**To do**
Filter the records below, keeping only lines with the string "screenshot".

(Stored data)
★ ★ ★

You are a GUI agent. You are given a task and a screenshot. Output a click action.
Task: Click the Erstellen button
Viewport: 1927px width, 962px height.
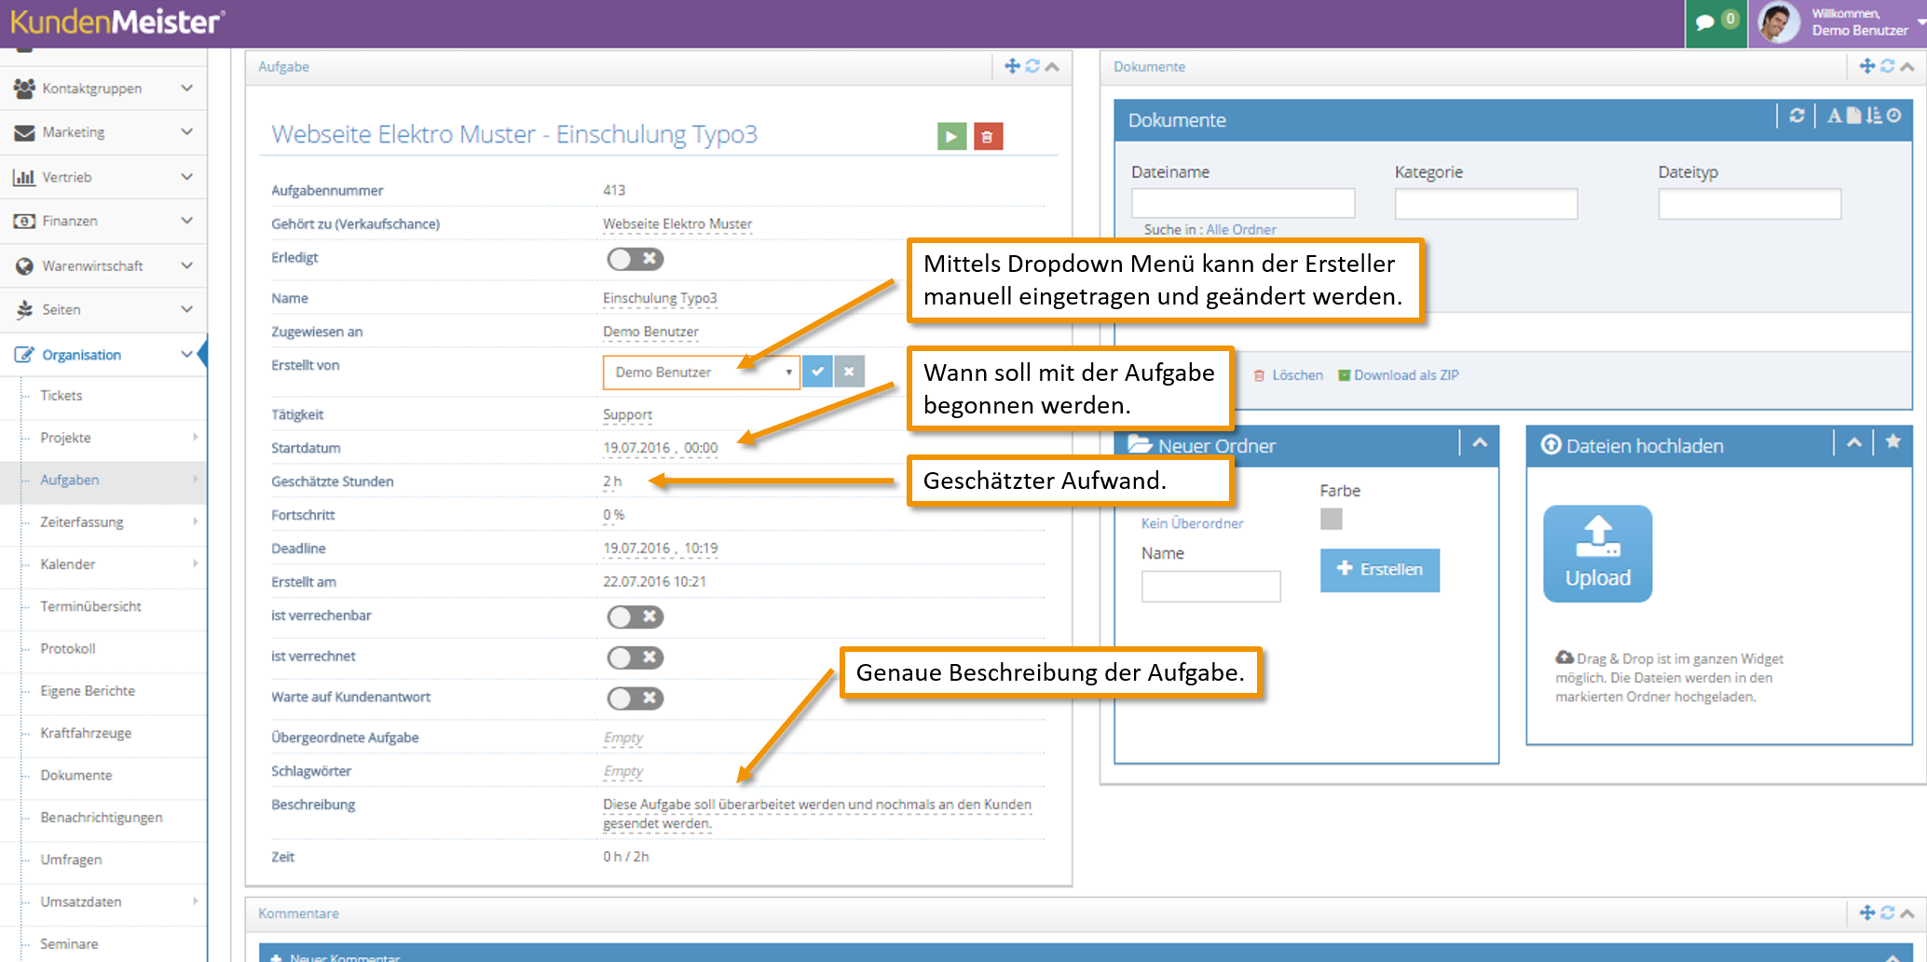(x=1379, y=570)
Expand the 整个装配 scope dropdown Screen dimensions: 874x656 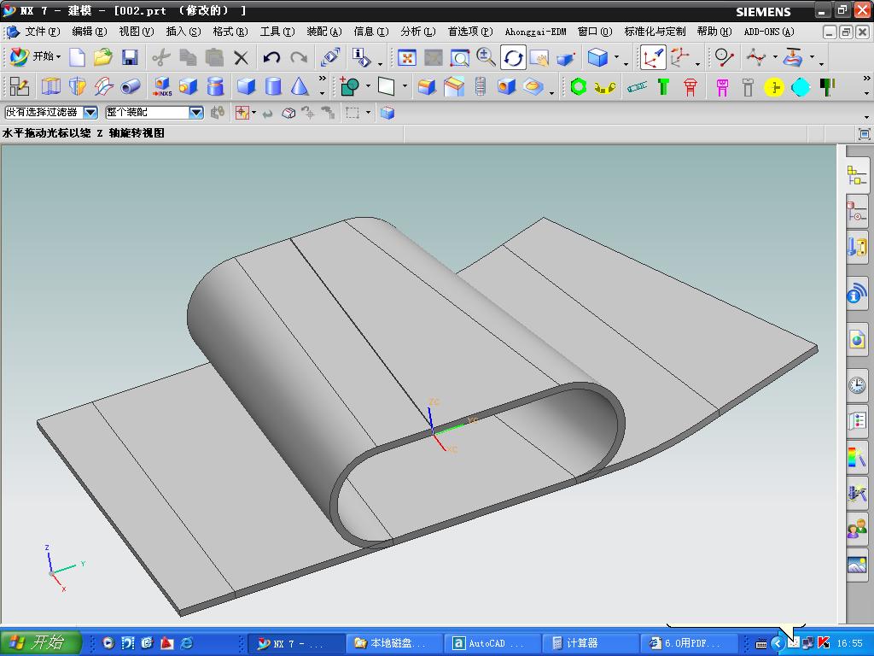195,112
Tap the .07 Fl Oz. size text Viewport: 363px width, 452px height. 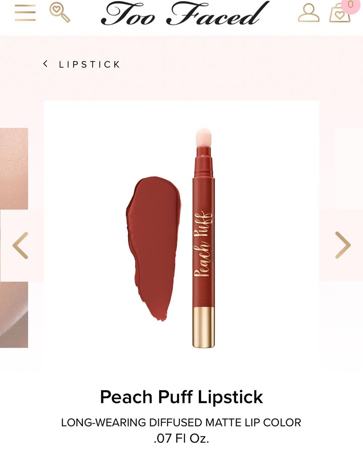(182, 438)
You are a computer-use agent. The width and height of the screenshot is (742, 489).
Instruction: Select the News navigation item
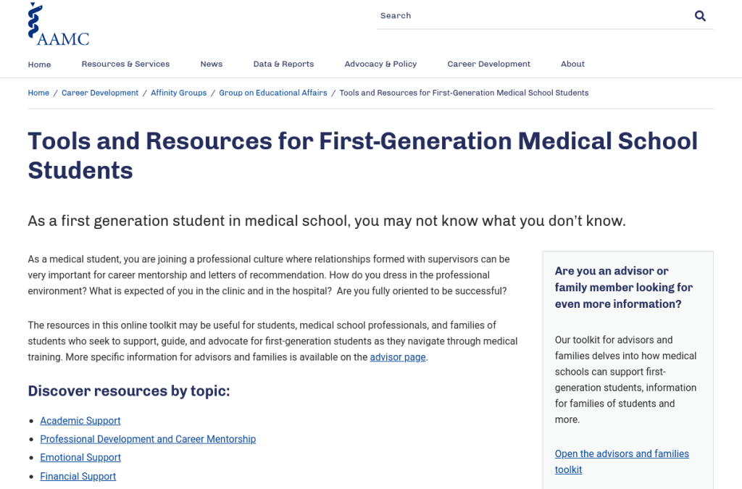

★ ★ ★

**Answer space**
You are a GUI agent. You are given a task and a screenshot. Output a click action.
You are a computer-use agent. The width and height of the screenshot is (742, 489).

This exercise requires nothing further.